### Your goal
An exact copy of each line below is needed, with no images in it.

(Data extracted from a collection)
Start of Block
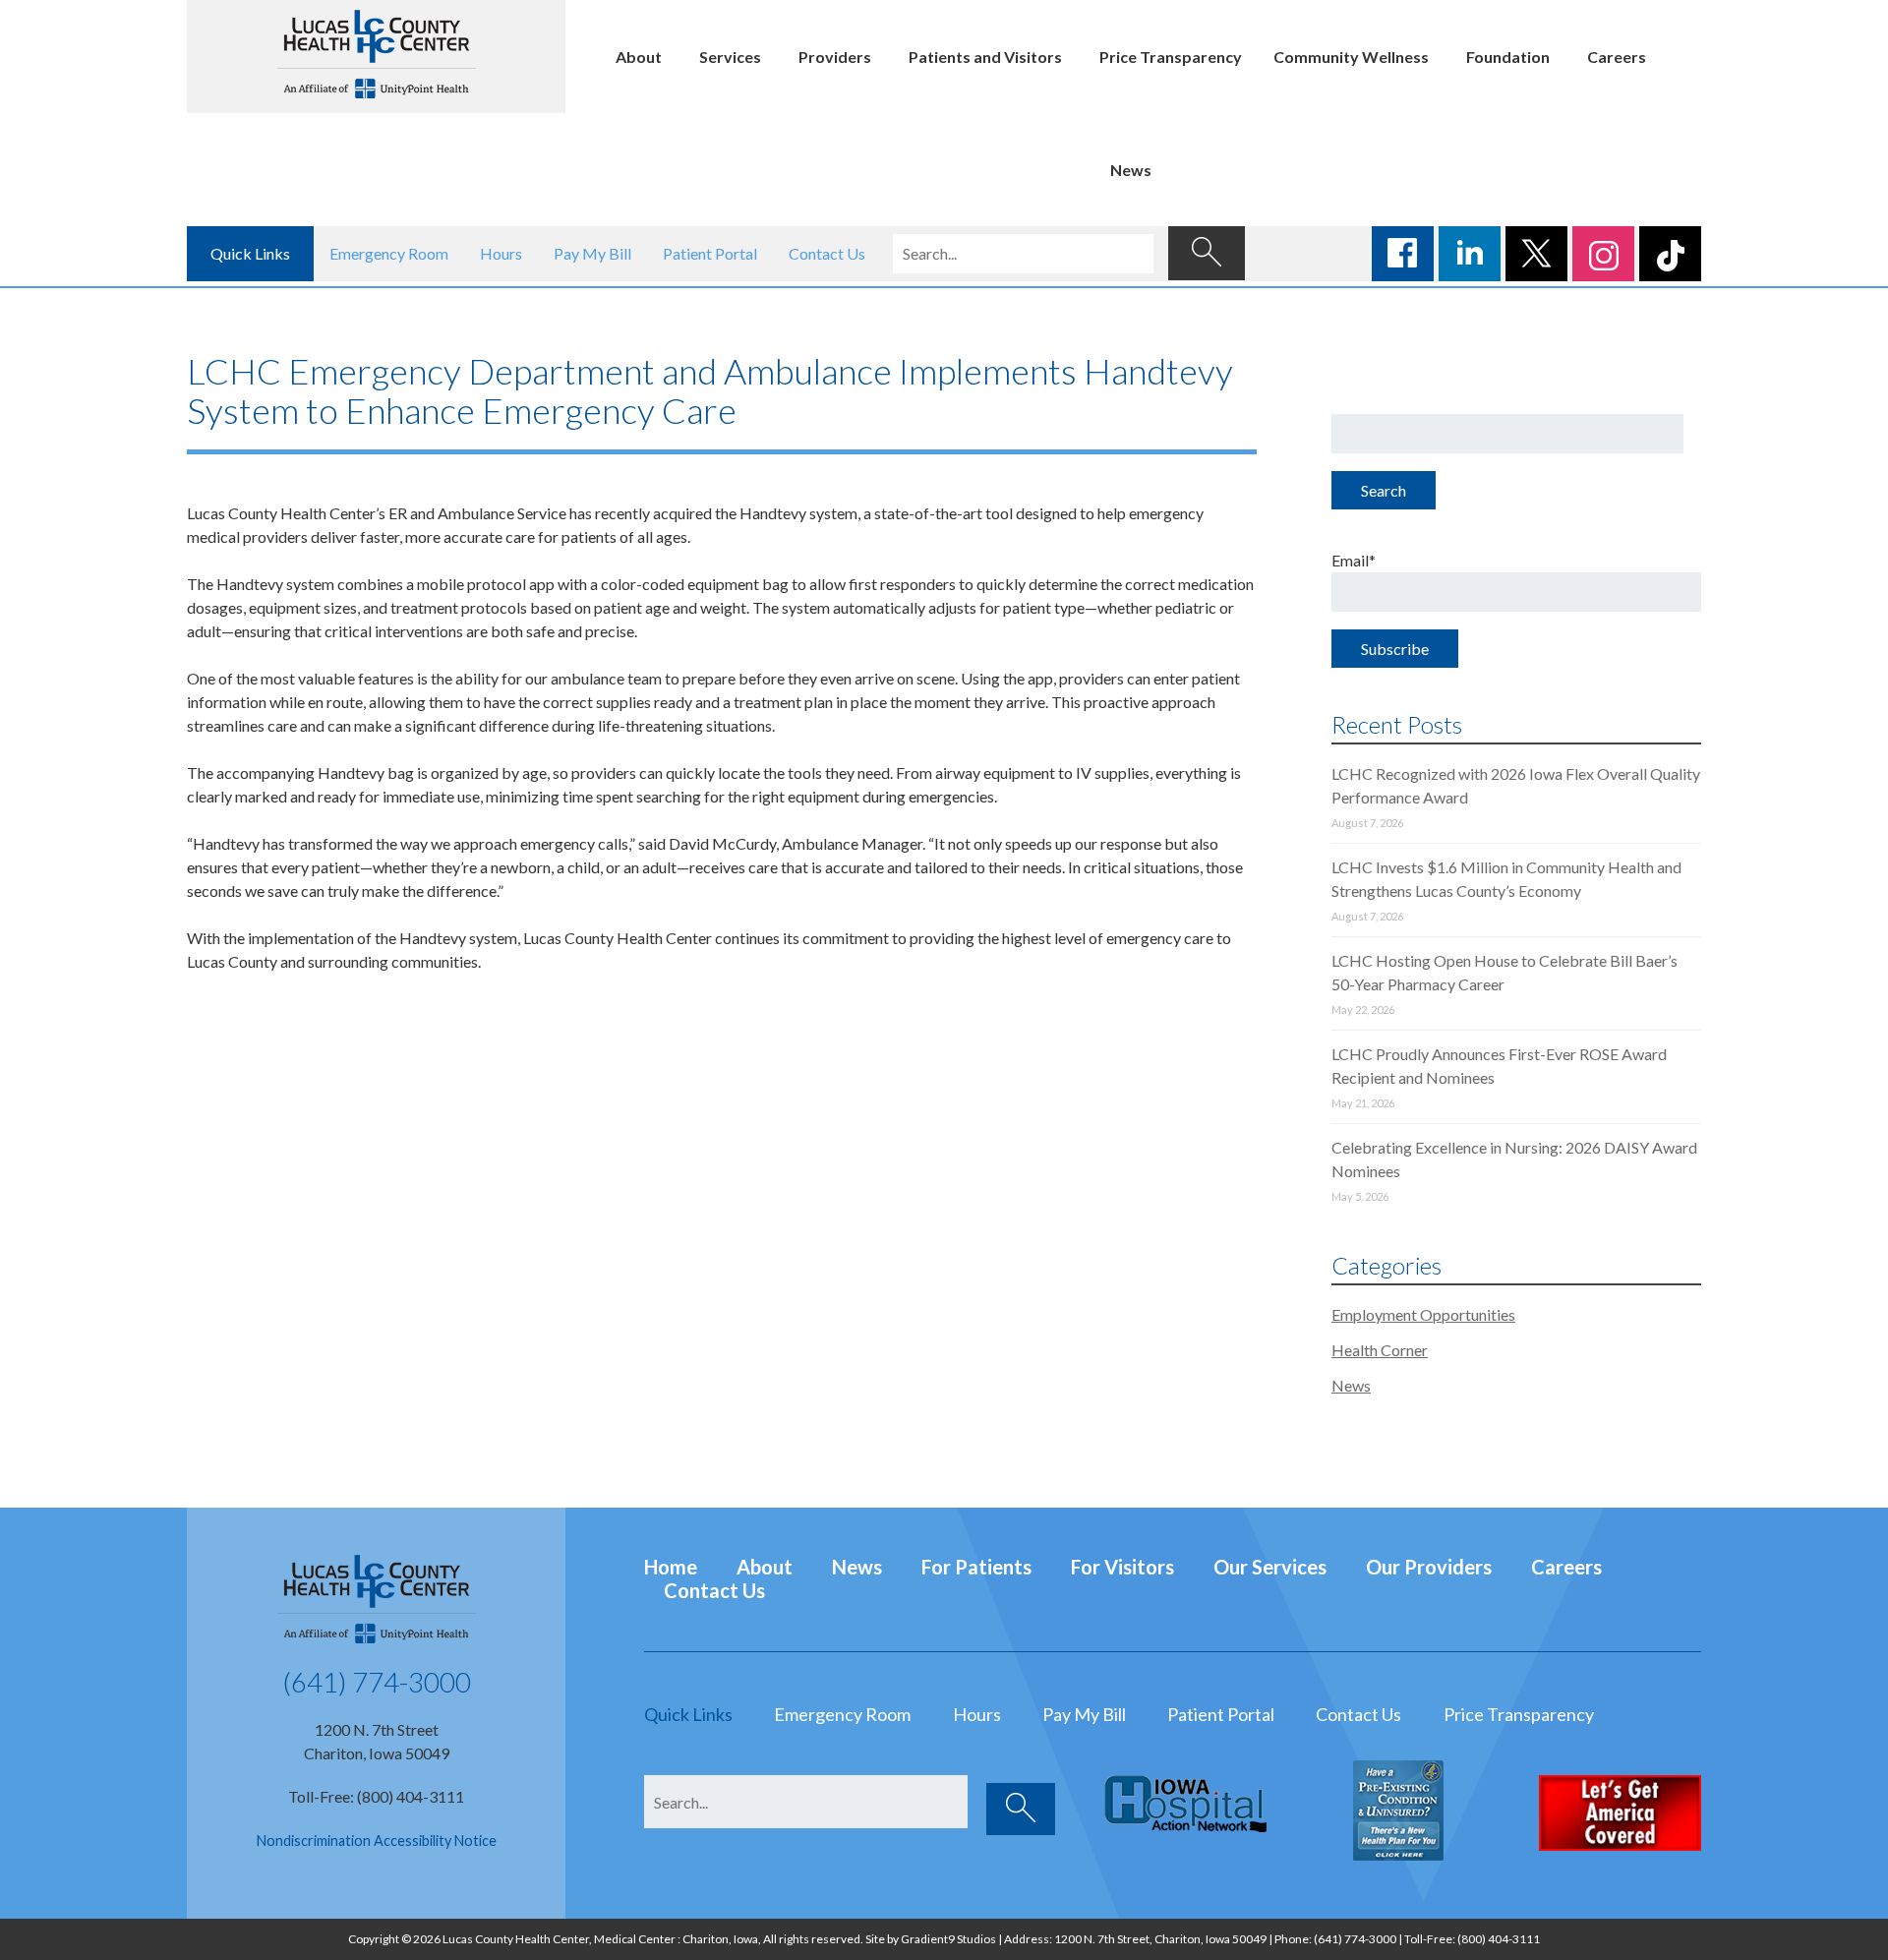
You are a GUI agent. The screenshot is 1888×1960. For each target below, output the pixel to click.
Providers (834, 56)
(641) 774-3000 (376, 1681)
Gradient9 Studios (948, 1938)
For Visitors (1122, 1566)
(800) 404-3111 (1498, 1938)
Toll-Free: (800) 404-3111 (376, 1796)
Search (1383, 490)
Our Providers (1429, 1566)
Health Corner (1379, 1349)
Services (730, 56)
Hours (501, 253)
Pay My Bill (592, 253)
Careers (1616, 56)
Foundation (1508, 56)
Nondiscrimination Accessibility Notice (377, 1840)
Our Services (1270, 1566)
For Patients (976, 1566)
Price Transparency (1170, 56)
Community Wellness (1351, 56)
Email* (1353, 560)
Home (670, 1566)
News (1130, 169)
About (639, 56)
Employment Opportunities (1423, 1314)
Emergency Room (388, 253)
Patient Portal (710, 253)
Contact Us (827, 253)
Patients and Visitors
End of Block
### Output of the task
You are a GUI agent. The screenshot is 1888×1960. For each target below, output the pixel to click.
Providers (834, 56)
(641) 774-3000 (376, 1681)
Gradient9 Studios (948, 1938)
For Visitors (1122, 1566)
(800) 404-3111 (1498, 1938)
Toll-Free: (800) 404-3111 (376, 1796)
Search (1383, 490)
Our Providers (1429, 1566)
Health Corner (1379, 1349)
Services (730, 56)
Hours (501, 253)
Pay My Bill (592, 253)
Careers (1616, 56)
Foundation (1508, 56)
Nondiscrimination Accessibility Notice (377, 1840)
Our Services (1270, 1566)
For Patients (976, 1566)
Price Transparency (1170, 56)
Community Wellness (1351, 56)
Email* (1353, 560)
Home (670, 1566)
News (1130, 169)
About (639, 56)
Employment Opportunities (1423, 1314)
Emergency Room (388, 253)
Patient Portal (710, 253)
Contact Us (827, 253)
Patients and Visitors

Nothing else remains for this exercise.